Problem requirements => From the entries below, copy exactly the lines from the one that contains "Click the documentation" through the one that contains "Viewport: 1177px width, 624px height.", both included, and only those.

Data =>
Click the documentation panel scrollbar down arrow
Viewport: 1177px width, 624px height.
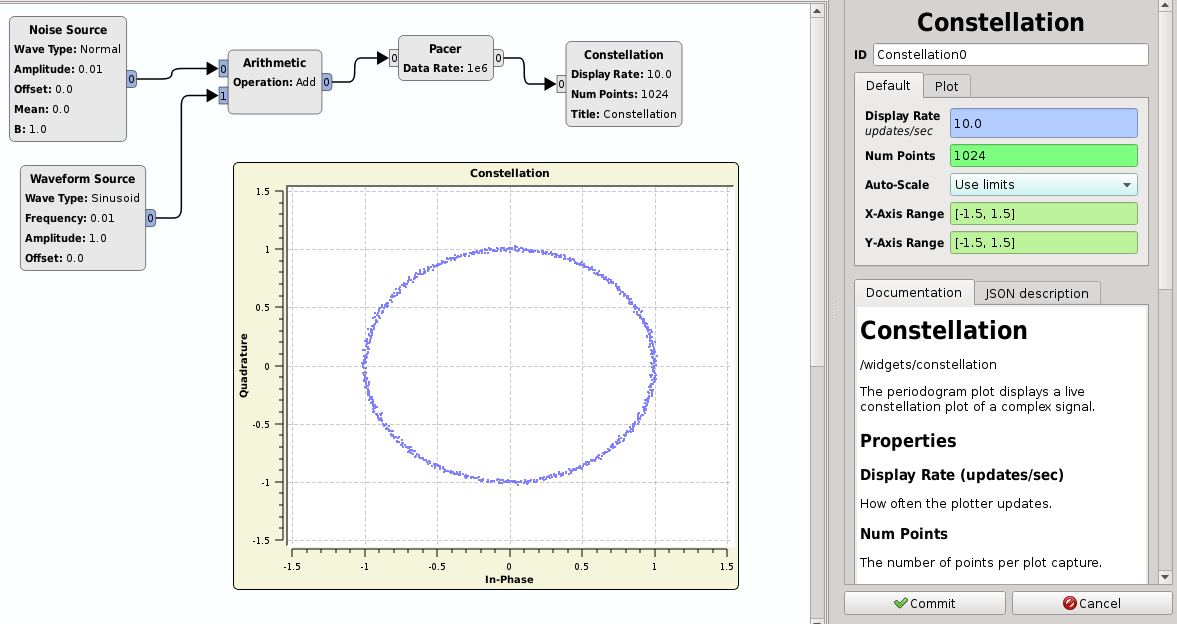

---

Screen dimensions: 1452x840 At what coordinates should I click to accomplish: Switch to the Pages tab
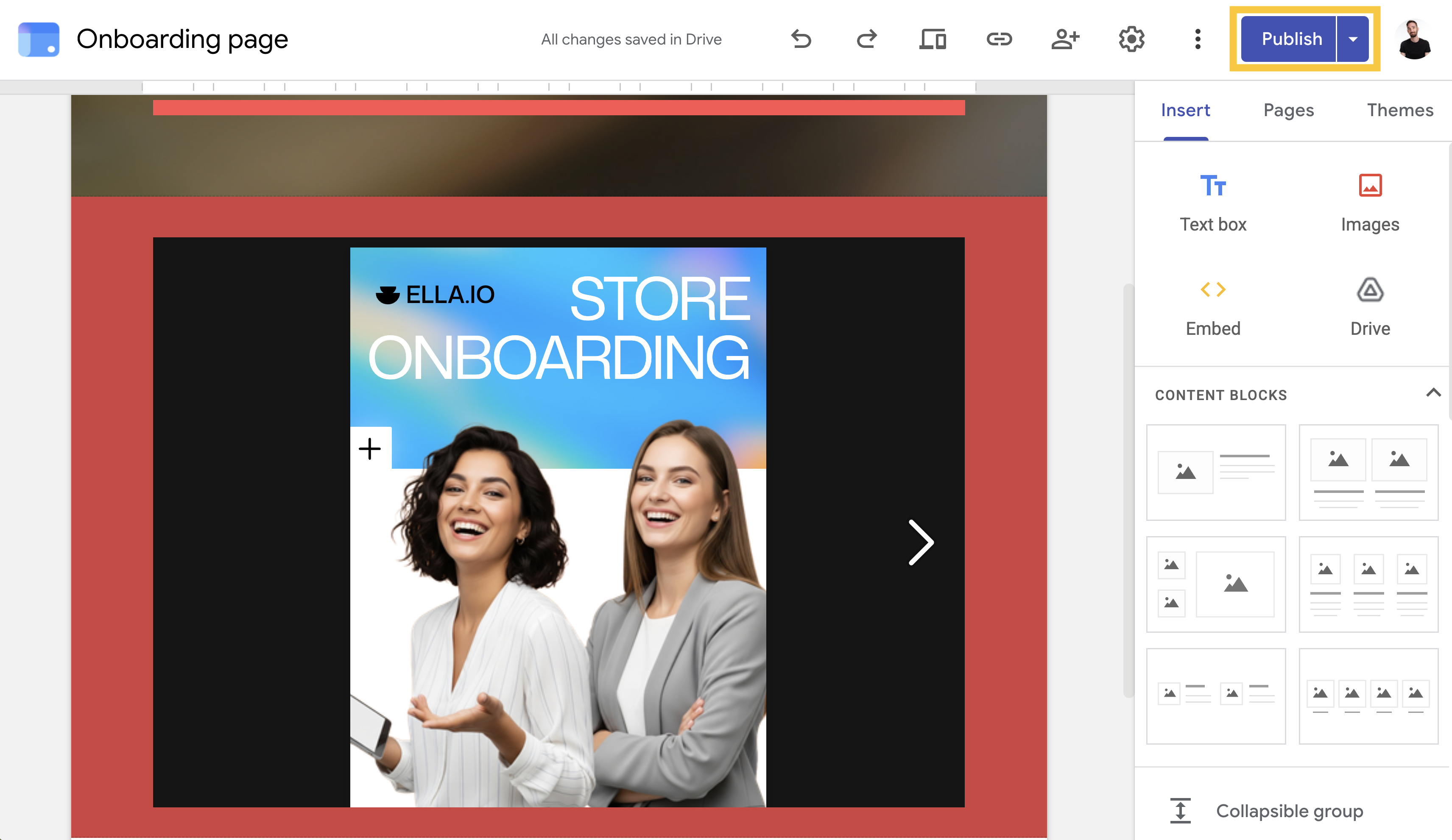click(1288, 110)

--

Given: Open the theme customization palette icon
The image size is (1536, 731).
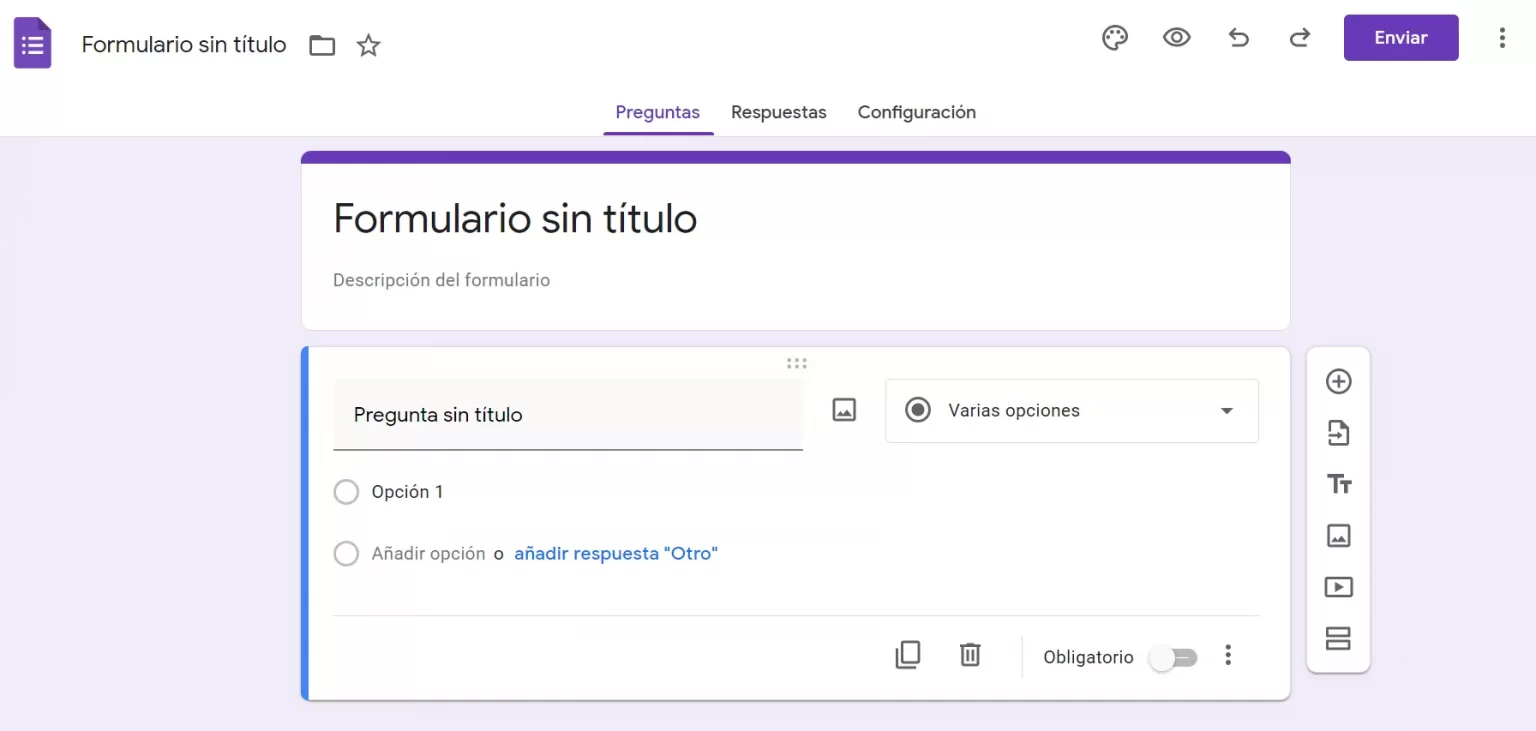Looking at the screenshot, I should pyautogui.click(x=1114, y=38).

Your solution =>
Click the documentation panel scrollbar down arrow
Viewport: 1177px width, 624px height.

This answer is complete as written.